→ **Record excerpts**

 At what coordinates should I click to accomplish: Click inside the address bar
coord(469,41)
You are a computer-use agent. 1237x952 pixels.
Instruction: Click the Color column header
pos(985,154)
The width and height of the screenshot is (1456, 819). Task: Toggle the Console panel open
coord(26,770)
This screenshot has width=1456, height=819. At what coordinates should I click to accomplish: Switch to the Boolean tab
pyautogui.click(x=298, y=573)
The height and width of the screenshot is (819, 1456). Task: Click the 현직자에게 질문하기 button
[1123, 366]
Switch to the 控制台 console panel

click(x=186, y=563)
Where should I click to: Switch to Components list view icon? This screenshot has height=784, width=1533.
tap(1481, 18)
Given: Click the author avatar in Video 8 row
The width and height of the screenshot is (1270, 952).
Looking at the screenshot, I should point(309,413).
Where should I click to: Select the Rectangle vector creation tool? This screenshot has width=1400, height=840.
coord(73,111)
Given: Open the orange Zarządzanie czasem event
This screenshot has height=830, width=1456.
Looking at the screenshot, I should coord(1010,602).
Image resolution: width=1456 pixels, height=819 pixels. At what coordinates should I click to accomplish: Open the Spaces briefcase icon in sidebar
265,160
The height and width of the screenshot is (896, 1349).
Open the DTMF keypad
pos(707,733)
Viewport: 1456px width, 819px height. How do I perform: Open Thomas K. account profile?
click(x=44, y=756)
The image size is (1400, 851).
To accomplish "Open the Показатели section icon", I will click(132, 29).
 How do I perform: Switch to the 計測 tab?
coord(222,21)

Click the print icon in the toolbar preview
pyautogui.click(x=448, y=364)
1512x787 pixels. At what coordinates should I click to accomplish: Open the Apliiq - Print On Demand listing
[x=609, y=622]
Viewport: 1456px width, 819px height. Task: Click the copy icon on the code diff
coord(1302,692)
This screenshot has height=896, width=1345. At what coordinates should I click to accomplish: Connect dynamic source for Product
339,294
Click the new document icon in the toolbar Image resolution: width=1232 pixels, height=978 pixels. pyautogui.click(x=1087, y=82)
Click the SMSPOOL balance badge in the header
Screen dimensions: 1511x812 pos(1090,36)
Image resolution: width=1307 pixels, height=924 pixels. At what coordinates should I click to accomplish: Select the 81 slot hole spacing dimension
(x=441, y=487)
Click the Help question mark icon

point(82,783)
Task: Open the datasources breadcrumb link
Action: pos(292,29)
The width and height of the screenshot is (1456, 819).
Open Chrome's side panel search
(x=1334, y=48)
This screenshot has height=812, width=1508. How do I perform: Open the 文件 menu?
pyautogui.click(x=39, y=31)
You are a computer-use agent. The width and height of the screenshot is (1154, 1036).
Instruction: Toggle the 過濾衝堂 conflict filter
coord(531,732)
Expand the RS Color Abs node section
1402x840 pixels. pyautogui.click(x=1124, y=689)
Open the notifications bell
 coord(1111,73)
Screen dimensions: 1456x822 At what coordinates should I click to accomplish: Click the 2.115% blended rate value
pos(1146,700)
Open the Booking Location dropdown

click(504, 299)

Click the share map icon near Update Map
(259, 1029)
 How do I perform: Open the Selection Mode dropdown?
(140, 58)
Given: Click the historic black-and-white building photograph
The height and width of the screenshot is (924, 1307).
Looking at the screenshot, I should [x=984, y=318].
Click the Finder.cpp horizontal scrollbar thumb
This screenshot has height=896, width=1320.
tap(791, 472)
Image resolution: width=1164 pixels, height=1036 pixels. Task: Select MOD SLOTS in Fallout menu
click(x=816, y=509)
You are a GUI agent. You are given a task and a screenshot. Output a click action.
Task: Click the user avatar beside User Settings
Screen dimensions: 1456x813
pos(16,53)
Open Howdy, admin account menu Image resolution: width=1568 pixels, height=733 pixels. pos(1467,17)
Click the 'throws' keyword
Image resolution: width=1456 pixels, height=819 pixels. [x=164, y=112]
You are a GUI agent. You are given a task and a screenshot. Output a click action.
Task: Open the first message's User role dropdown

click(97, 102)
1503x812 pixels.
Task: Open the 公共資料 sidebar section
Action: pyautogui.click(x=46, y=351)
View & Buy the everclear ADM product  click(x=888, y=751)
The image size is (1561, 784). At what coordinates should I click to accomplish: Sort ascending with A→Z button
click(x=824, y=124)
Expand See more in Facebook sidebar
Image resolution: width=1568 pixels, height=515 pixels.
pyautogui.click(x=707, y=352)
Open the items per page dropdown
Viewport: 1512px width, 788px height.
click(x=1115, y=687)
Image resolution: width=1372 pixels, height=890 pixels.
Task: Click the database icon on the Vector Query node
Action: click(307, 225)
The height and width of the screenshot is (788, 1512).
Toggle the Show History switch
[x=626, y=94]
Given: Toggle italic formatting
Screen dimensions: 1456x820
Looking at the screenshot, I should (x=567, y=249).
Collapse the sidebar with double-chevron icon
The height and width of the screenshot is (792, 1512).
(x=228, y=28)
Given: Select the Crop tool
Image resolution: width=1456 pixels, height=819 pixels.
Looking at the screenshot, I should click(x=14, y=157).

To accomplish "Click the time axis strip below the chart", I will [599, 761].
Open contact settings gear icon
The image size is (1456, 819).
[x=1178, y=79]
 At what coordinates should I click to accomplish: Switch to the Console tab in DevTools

→ **Exercise**
Include in the answer nothing but an exact repetition of the lines from the one with "Given: Toggle italic formatting" through the end of the material.

→ **Problem solution**
Given: Toggle italic formatting
Screen dimensions: 1456x820
Looking at the screenshot, I should (x=567, y=249).
Collapse the sidebar with double-chevron icon
The height and width of the screenshot is (792, 1512).
(x=228, y=28)
Given: Select the Crop tool
Image resolution: width=1456 pixels, height=819 pixels.
Looking at the screenshot, I should click(x=14, y=157).

To accomplish "Click the time axis strip below the chart", I will [599, 761].
Open contact settings gear icon
The image size is (1456, 819).
[x=1178, y=79]
 At what coordinates should I click to accomplish: Switch to the Console tab in DevTools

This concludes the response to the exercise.